Payment-timing is conceptualized as a payment instrument focal characteristic to explain differences in consumers’ purchasing behavior when they chose to pay-now versus pay-later. Payment-timing preferences represent consumers’ attitudes, beliefs, and motivation for delaying or not delaying marketing transaction payments. Cash, debit cards, and online banking represented consumers’ preferences to pay-now, while credit cards and loans represented the inclination to pay-later. There were four key findings: Firstly, I present payment-timing models that theorize consumers’ choice of payment types with differences in payment-timing and motivations to pay for purchases. Two models are presented that unify the following attitudes and motivations: (1) five attitudinal antecedents to consumers’ preferences for payment-timing: regulatory focus, heuristics, self-construal, perceived financial constraint, and extent of financial literacy; (2) five motivations that explain consumers’ likelihood of purchase with payment types with differences in payment-timing: the pain of payment, pain of mismatched payments, rewards orientation, debt aversion, and decision construal; and (3) visualizing moral responsibility as a moderator to the pain of payment and economic motivation as a moderator to rewards availability. Secondly, consumers had a greater likelihood of purchasing when paying later (with credit cards) versus paying now (with debit cards) in the context of high-dollar purchases ($1200 and above).
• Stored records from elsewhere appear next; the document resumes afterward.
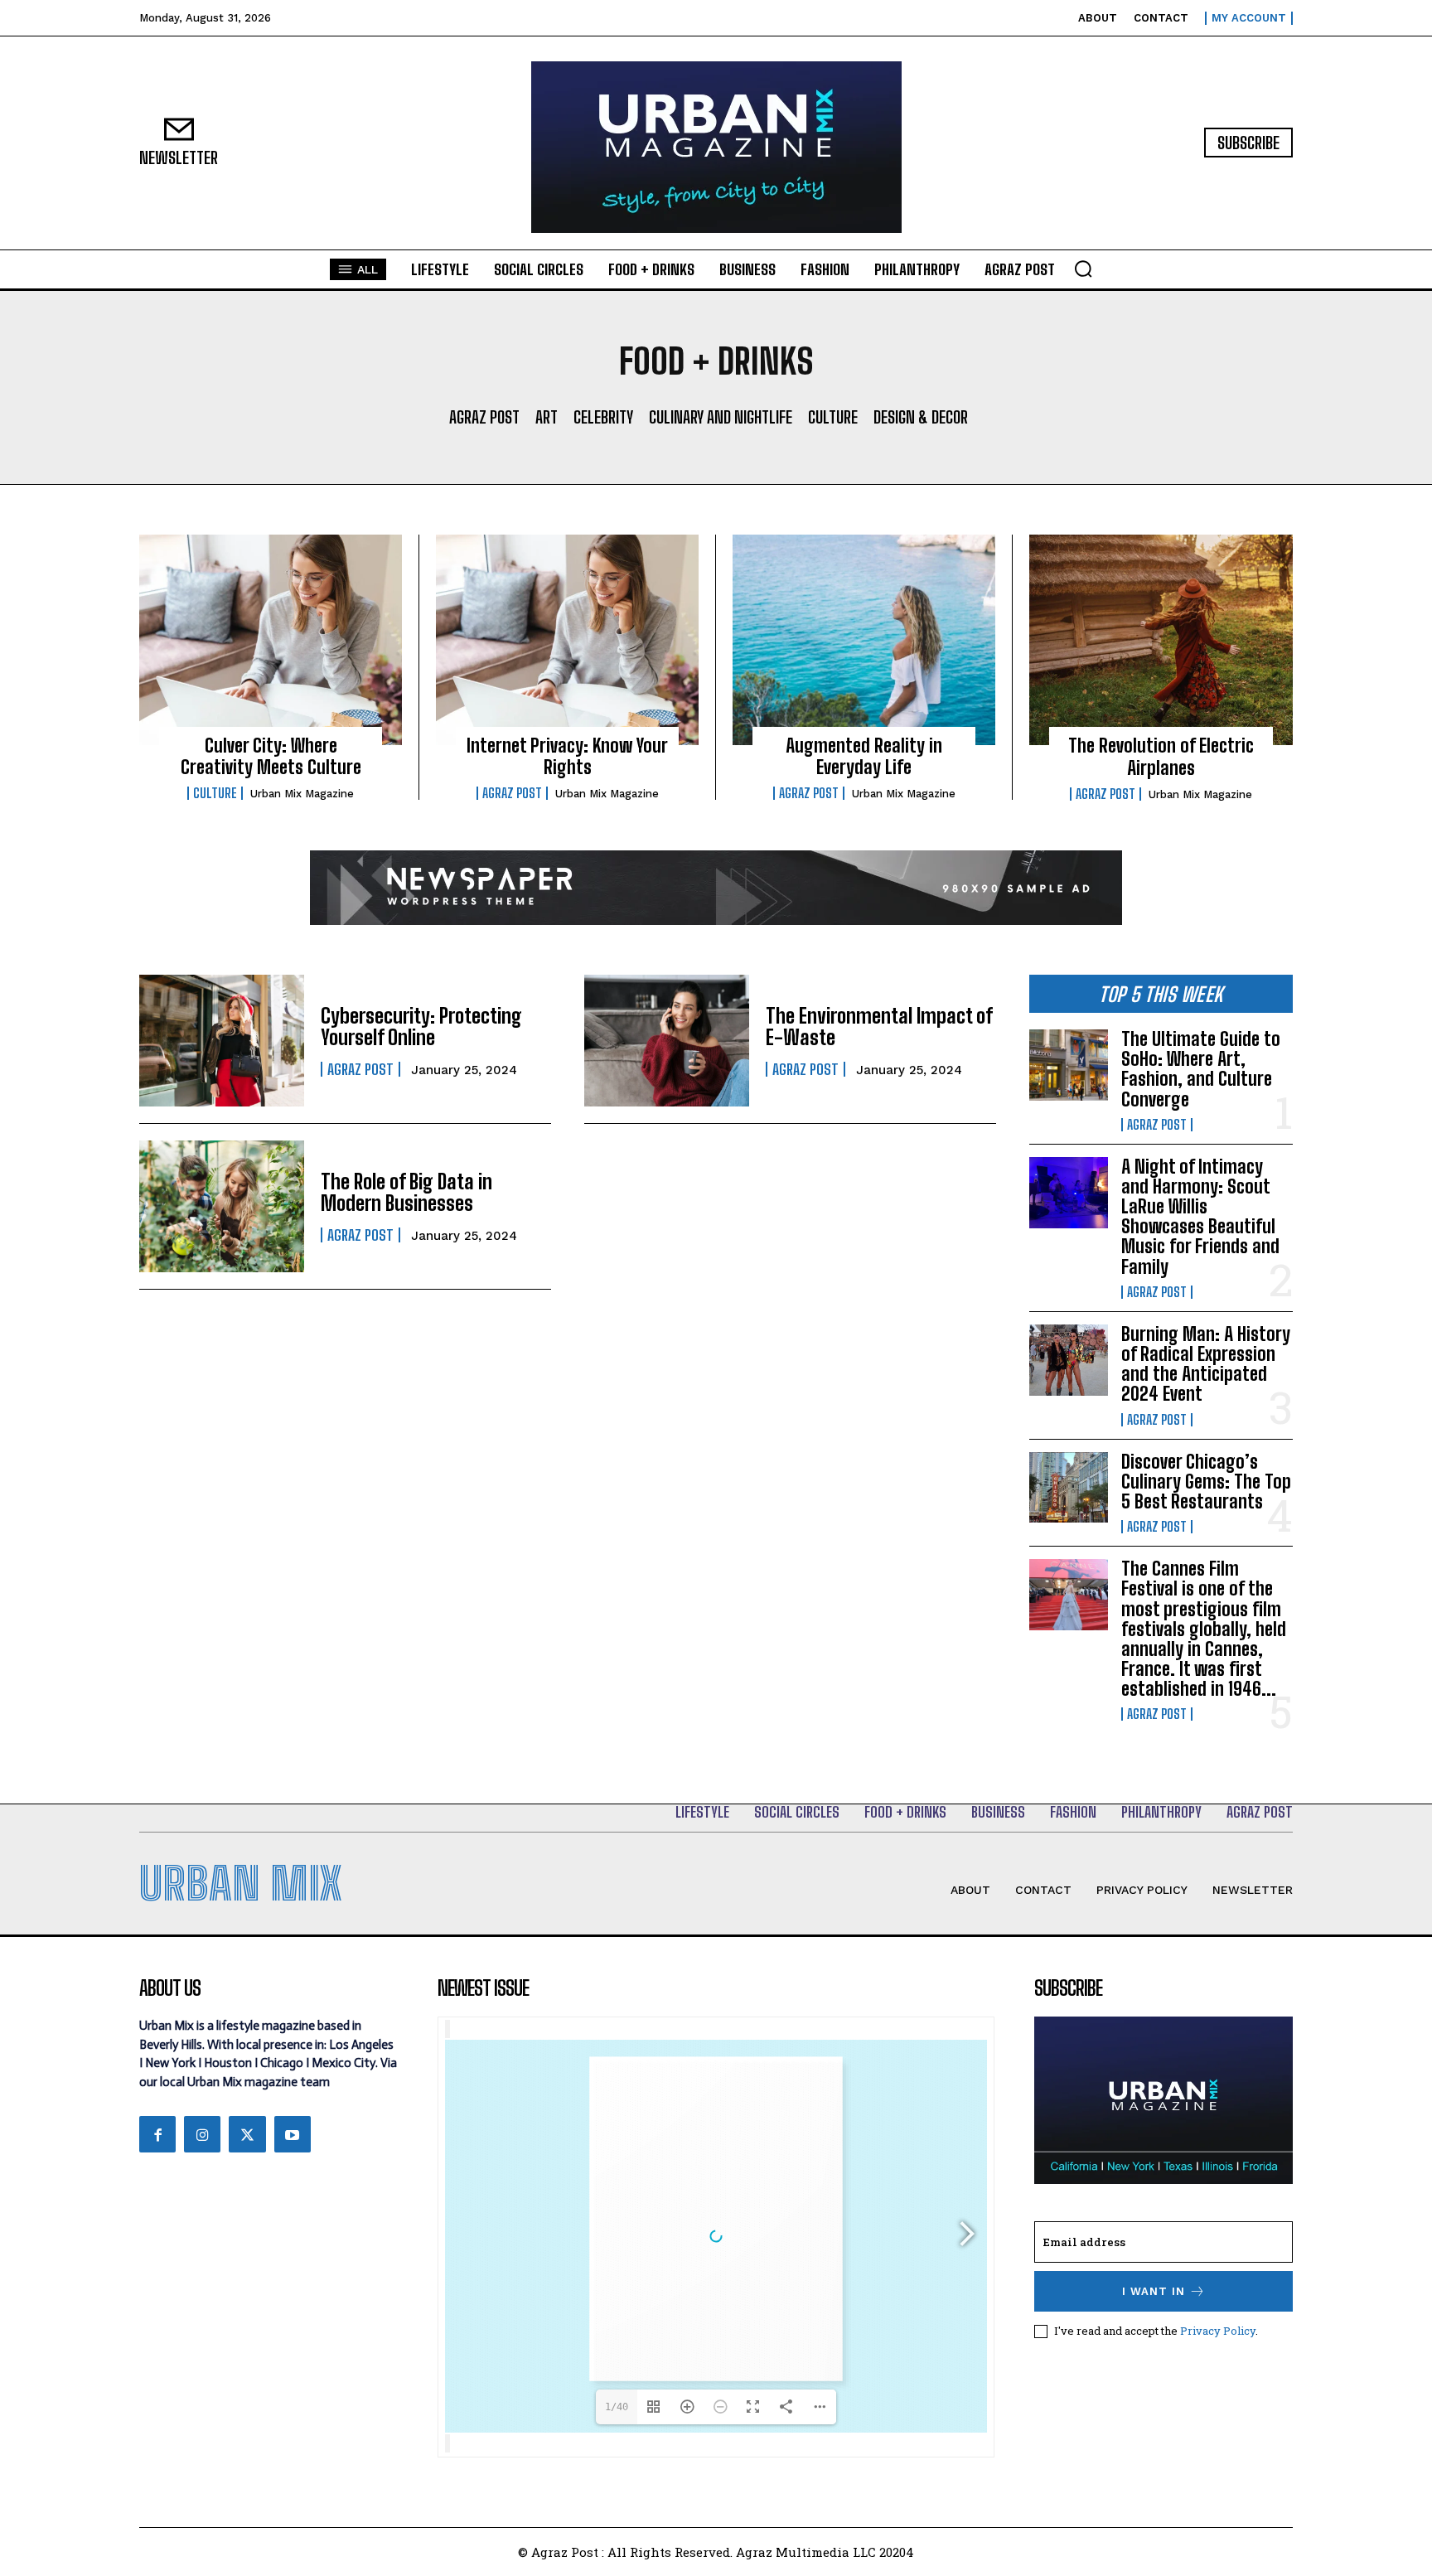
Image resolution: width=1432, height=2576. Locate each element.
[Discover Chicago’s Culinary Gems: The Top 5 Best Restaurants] (1068, 1487)
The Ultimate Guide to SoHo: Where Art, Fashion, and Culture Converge (1200, 1069)
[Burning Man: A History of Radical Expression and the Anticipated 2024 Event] (1068, 1360)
Moreover, when paying later consumers preferred quality purchases versus buying multiple items for an equivalent amount. Thirdly, there was no support found for the influence of the pain of payment on consumers’ purchase likelihood in the context of paying now with debit cards versus paying later with credit cards. Fourthly, external stimulation of consumers’ regulatory focus resulted in influencing their selection of payment types with differences in payment-timing and purchase likelihood. Promotion focus resulted in preferences to pay-later as compared to prevention focus that resulted in preferences to pay-now. Also, promotion focus led to a higher likelihood of purchase as compared to prevention focus.

Subject Area

Marketing|Behavioral psychology|Social psychology

Recommended Citation

Agrawal, Arvind, "The Effects of Immediate and Delayed Payments on Consumption Behavior" (2018). ETD collection for University of Nebraska-Lincoln. AAI10837673.